Comme sur un marché où domine uniquement le rapport marchand, dans la société, les relations sont également dominées par des rapports marchands. On se juge. On se jauge. On évalue nos valeurs pécuniaires respectives pour décider si la relation est profitable, rentable. La suspicion commande toutes les relations. L’innocente fraternité, la gratuité sentimentale, la pureté amicale sont suspectes aux yeux de la majorité des individus façonnés par la mentalité cupide capitaliste. Pour eux, tout échange a le parfum d’une transaction lucrative, sent l’odeur monétaire.
Même la relation conjugale est désormais polluée par les rapports marchands. Par les rapports de force. Entre l’homme et la femme, la guerre est déclarée. Et la femme veut sa revanche. Son émancipation s’apparente à un travestissement sexuel. La femme n’a pas a accouché d’une nouvelle femme originale pétrie d’humanité et de sentimentalité féminines, mais elle s’est muée en homme. Au lieu de conserver ses légendaires affects pacifiques féminins, elle a endossé l’horrible armature guerrière masculine. Au lieu d’entraîner l’homme brut sur son affectueux terrain féminin, elle a occupé le territoire mâle pour s’approprier ses funestes caractéristiques violentes et agressives. Au lieu de dépasser l’homme par le haut, elle l’a surpassé par la bassesse. Au lieu de pacifier l’homme par son humanité féminine, elle s’est déshumanisée par sa corruption masculine. Depuis que la femme ressemble à l’homme, l’humanité s’est dégradée et a perdu tout espoir de progrès, de rédemption, de révolution. Car la femme était l’avenir de l’homme. L’humanité devait se bâtir sur les douces et affectueuses valeurs millénaires de la femme. Même le foyer conjugal s’est métamorphosé en champ de guerre. La bataille est quotidienne. Tout est prétexte à conflits. L’amour et la paix ont été délogés du foyer conjugal. Les conflits intergénérationnels, entre parents et enfants, ont également envahi la famille. La famille explose, implose. Le couple est devenu de nos jours une association entre deux partenaires désireux de fructifier pécuniairement leurs investissements sentimentaux. La rentabilité relationnelle fonde leur association maritale. Le gain financier structure leur vie de couple. Chacun est sommé de fortifier le compte bancaire conjugal au moyen de revenus mirobolants pour assouvir leurs addictions consommatrices, consuméristes. L’émulation financière est le carburant du couple, et non pas la ferveur sentimentale. La réussite sociale conjugale prime sur le bonheur sentimental conjugal. Le manque d’argent impacte davantage le couple que l’absence de sentiments. La défaillance professionnelle de l’un des conjoints entraîne souvent le licenciement conjugal. L’association est rompue. Le partenaire chômeur subit ainsi une double peine.

#### [Travail à faire]
Mettez à jour le passage, de « Comme sur un » jusqu'à « sent l’odeur monétaire. » inclus, en substituant « méfiance » à « suspicion ». Les items n'ont aucun lien avec le passage.

#### [Données fournies]

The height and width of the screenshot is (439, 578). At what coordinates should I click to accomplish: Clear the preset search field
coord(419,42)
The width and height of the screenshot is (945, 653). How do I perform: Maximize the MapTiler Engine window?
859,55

* * *

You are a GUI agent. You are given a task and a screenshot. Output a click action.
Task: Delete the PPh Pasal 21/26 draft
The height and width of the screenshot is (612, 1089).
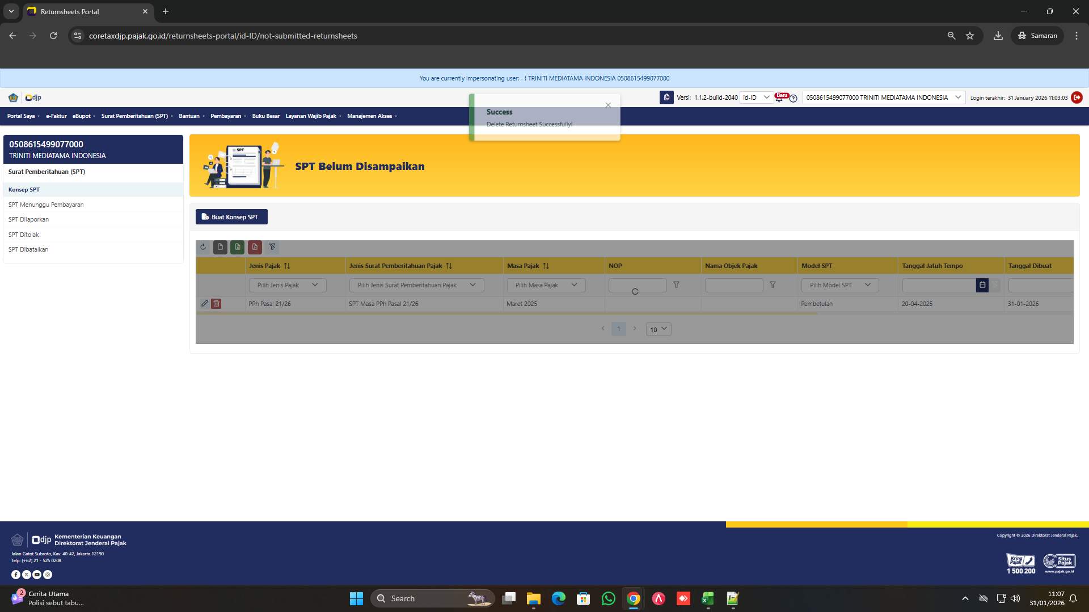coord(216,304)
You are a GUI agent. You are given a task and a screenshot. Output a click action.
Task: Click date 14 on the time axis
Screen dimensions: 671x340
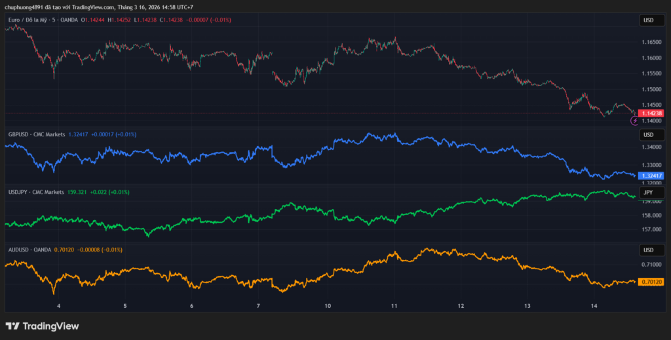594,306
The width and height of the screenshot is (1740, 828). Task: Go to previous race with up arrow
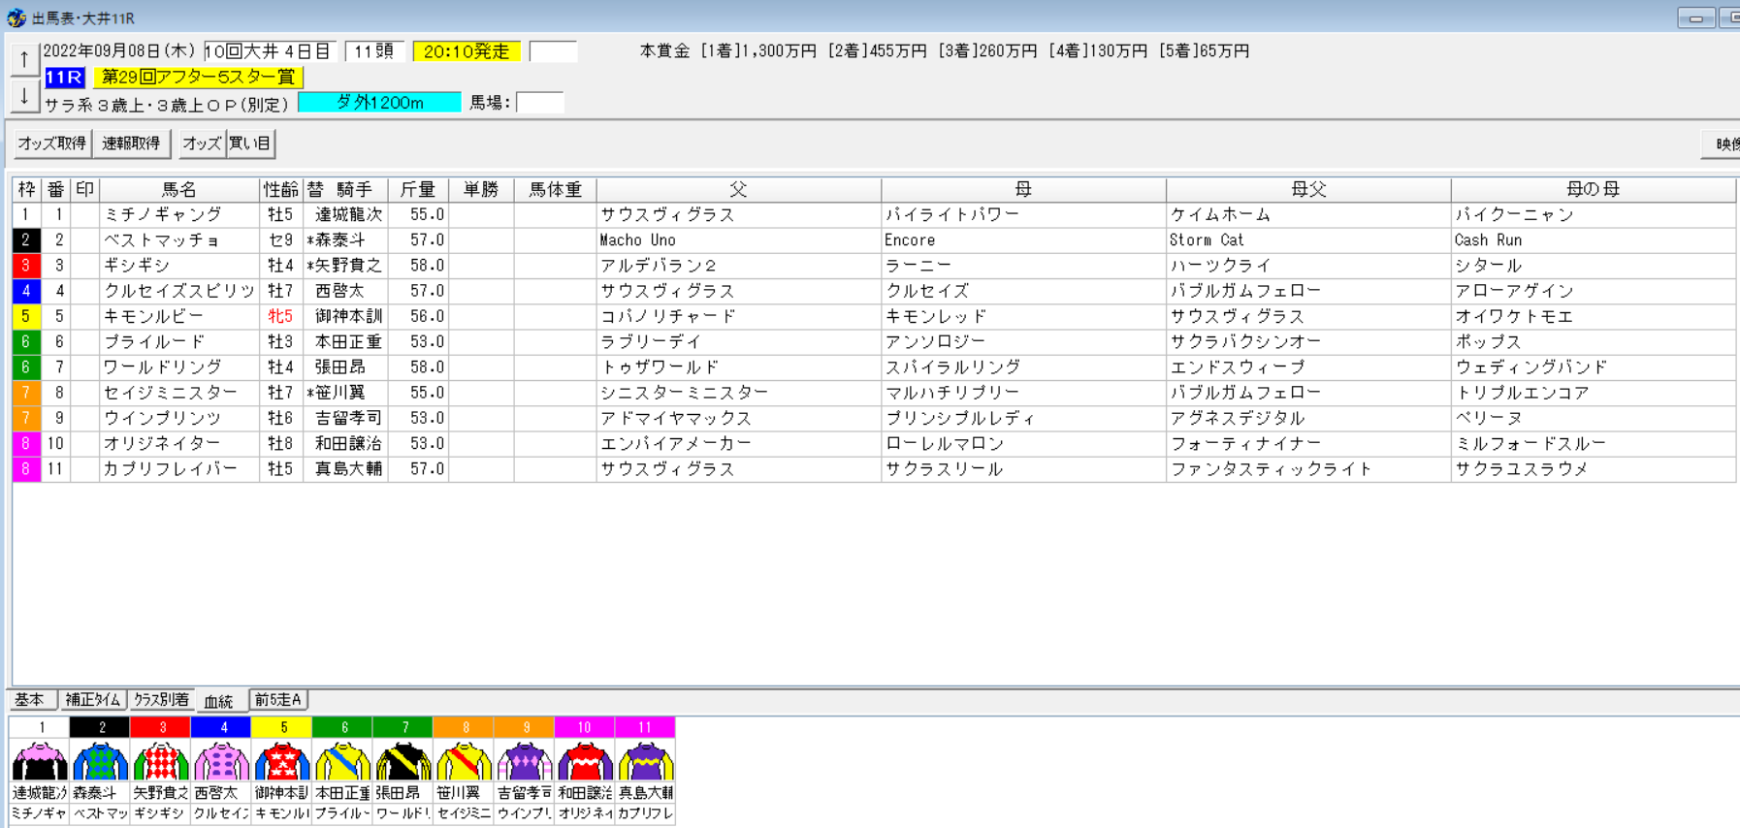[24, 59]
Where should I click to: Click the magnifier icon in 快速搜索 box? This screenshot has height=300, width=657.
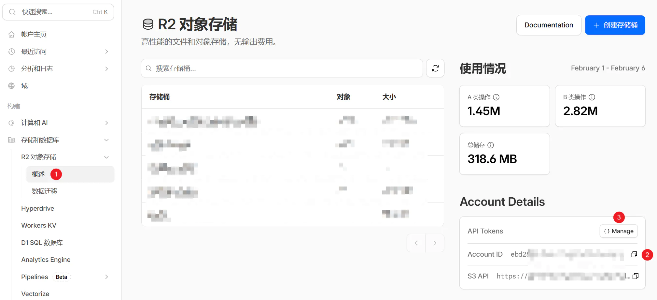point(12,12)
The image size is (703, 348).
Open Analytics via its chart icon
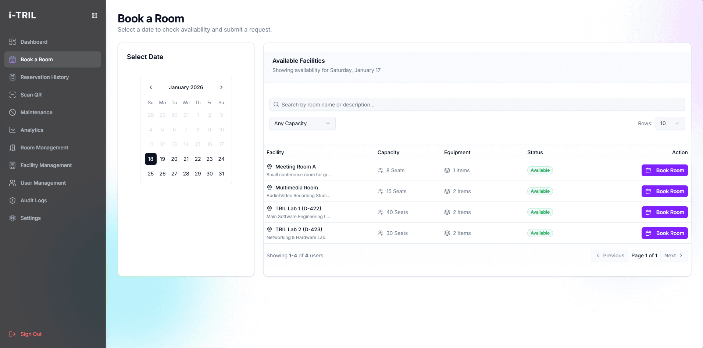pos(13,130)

#### [Réponse]
Comme sur un marché où domine uniquement le rapport marchand, dans la société, les relations sont également dominées par des rapports marchands. On se juge. On se jauge. On évalue nos valeurs pécuniaires respectives pour décider si la relation est profitable, rentable. La méfiance commande toutes les relations. L’innocente fraternité, la gratuité sentimentale, la pureté amicale sont suspectes aux yeux de la majorité des individus façonnés par la mentalité cupide capitaliste. Pour eux, tout échange a le parfum d’une transaction lucrative, sent l’odeur monétaire.